BEGIN Extracted data

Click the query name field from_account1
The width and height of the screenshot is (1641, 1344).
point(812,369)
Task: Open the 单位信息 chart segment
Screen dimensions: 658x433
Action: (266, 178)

END Extracted data

Task goal: Nothing but the lines from the one holding "The width and" to the end of the entries should be returned, each exactly as it stands.

Your response:
The width and height of the screenshot is (1641, 1344).
point(812,369)
Task: Open the 单位信息 chart segment
Screen dimensions: 658x433
Action: (266, 178)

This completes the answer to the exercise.